Brano del documento:
-=-=-

Diversi media ricordano che il Tribunale speciale dell’Onu sull’assassinio dell’ex premier Rafik Hariri debba a breve emettere il suo verdetto. Il terribile scoppio del porto è avvenuto mentre il Libano attraversa una delle più gravi crisi economiche e finanziarie degli ultimi anni, e mentre si alzano le tensioni tra Israele e il gruppo sciita Hezbollah. Le autorità israeliane hanno commentato la notizia precisando di «non avere nulla a che vedere» con le esplosioni. Il ministro degli Esteri israeliano Gabi Ashkenazi ha detto alla tv israeliana N12 che l’esplosione sarebbe stata «un incidente», causata da «un incendio».
La Casa Bianca sta «seguendo attentamente» quanto avvenuto in Libano, ha fatto sapere un portavoce.
Il presidente libanese, Michel Aoun, ha convocato per una riunione urgente il Consiglio supremo di difesa.
Coincidenze temporali
L’esplosione è arrivata anche alla vigilia del verdetto del Tribunale dell’Aja sull’omicidio dell’ex premier libanese Rafiq Hariri, ucciso a Beirut il 14 febbraio del 2005 assieme ad altre 21 persone. Le ripercussioni politiche di quel crimine hanno cambiato profondamente gli equilibri regionali. Alla sbarra quattro imputati in contumacia, tutti membri di Hezbollah: Salim Ayash, Habib Merhi, Hussein Oneissi e Assaad Sabra. C’era anche un quinto imputato, Mustafa Badreddin, considerato la mente dell’attentato di San Valentino, ma è stato ucciso a Damasco nel 2016. Gli imputati sono accusati di «complotto a fini terroristici e omicidio preterintenzionale» e di altri capi di imputazione connessi.

-=-=-

Continua il testo sull'esplosione al porto in Libano e sul processo per l'omicidio di Rafik Hariri, riprendendo subito dopo la sua ultima frase.

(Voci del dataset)
-=-=-

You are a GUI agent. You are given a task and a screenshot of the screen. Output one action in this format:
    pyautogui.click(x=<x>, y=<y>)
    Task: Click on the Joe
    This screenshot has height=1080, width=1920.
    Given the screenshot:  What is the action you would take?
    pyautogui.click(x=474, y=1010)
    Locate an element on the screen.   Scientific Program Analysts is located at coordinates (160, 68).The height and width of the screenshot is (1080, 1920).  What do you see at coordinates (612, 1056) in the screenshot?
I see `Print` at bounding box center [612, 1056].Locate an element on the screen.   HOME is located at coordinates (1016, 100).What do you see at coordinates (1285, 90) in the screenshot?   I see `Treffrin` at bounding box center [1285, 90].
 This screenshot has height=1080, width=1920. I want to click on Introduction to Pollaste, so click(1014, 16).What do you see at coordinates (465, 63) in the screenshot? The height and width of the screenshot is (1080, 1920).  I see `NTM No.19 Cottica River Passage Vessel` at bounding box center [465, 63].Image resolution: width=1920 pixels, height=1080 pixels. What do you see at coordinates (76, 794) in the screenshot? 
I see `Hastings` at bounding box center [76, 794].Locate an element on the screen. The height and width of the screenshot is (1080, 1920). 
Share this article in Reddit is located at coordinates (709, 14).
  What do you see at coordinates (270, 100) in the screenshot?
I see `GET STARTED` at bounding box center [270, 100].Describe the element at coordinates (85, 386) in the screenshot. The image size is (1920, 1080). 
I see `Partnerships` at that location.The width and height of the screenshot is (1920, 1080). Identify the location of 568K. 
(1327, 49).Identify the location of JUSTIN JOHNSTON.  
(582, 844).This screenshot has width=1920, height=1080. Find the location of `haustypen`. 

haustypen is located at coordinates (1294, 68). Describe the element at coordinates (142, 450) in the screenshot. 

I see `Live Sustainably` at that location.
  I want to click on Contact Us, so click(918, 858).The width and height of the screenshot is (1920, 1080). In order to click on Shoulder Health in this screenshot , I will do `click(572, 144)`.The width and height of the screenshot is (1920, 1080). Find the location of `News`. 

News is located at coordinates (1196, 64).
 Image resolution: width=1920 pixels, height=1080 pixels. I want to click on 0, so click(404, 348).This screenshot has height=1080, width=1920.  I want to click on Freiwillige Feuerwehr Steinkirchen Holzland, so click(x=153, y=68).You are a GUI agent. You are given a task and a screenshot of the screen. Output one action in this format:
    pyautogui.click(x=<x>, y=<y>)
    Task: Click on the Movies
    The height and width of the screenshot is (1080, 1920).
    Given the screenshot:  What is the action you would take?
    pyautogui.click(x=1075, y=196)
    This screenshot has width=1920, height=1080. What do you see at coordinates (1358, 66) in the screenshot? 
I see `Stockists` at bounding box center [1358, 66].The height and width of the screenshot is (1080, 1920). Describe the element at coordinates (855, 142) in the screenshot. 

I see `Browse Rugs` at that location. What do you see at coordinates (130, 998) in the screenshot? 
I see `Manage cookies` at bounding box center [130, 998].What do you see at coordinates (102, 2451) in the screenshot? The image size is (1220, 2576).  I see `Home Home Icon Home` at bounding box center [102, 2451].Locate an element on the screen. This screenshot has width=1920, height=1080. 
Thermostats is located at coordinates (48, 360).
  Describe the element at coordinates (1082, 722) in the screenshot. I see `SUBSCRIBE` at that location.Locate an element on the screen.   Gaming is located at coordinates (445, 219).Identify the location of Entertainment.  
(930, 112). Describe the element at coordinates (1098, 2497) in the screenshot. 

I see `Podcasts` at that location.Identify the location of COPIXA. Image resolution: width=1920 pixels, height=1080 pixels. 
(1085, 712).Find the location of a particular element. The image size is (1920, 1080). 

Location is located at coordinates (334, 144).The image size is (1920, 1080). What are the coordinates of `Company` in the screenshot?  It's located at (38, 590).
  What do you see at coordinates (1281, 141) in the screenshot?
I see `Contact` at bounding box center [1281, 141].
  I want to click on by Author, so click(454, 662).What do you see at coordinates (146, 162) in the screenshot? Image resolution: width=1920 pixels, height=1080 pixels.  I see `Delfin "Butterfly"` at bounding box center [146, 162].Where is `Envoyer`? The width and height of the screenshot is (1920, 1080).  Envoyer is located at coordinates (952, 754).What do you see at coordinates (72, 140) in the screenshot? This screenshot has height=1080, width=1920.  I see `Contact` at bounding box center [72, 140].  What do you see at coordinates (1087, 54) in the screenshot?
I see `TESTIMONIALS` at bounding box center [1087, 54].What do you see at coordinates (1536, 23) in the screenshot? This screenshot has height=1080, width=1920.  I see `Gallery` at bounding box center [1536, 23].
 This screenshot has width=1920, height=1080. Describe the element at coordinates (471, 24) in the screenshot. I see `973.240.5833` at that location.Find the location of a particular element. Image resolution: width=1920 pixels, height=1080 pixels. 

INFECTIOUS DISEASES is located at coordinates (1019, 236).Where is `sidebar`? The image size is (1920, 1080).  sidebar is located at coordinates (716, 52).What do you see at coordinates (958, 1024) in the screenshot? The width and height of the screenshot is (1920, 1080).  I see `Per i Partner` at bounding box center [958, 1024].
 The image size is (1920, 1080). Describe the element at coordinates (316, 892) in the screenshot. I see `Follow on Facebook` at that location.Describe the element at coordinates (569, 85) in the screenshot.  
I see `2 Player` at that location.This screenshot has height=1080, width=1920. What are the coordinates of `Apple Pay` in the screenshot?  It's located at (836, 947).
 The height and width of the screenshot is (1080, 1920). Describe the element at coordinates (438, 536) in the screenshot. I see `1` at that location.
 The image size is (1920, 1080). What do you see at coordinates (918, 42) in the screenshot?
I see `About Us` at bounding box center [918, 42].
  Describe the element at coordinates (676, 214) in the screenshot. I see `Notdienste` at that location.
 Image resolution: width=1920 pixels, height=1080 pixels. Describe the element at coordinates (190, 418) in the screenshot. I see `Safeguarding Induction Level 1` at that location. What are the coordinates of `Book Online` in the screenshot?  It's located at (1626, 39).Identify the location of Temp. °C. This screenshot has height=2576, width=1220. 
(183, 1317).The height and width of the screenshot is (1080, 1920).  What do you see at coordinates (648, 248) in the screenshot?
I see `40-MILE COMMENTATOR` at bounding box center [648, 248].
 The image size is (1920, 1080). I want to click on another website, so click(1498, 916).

-=-=-

Risposta scritta:
Apocalisse umanitaria
I problemi macro economici del Paese dei Cedri, che importa tutto e vive solo di servizi ,erano giù seri, irrimandabili. La guerra civile nella vicina Siria, scoppiata nella primavera del 2011, ha poi dato il colpo di grazia. Un milione e mezzo di profughi siriani si è riversato nel piccolo e impreparato Libano, trasformandolo nel Paese con il più il più alto rapporto al mondo di rifugiati per abitante. Le sue strutture e infrastrutture, già insufficienti per i libanesi, hanno resistito ma alla fine non hanno retto alla pressione. Insieme all’inasprimento delle misure contro le imprese e i lavoratori siriani, si è registrato un aumento del numero di incursioni militari nei campi profughi, in particolare nella valle della Beqaa. Durante tali incursioni, molti fra gli uomini vengono interrogati e arrestati per mancanza di documenti in regola. In molte occasioni, il luogo in cui vengono detenuti gli uomini, arrestati ai posti di blocco sull’autostrada o durante le incursioni nei campi, rimane sconosciuto per giorni. Segnalazioni su maltrattamenti e torture subite dai siriani all’interno delle prigioni libanesi sono state pubblicate da varie associazioni, testimoniando un preoccupante aumento di arresti arbitrari e un sovraffollamento delle carceri. Nel mese di giugno 2017, Human Rights Watch ha segnalato la morte di 5 cittadini siriani detenuti dall’esercito libanese, pubblicando le foto dei cadaveri, i quali recavano segni visibili di tortura.
Ed è in questo contesto già drammatico, che è avvenuta la “Nagasaki” di Beirut. Una tragedia immane, per un Paese che sta crollando.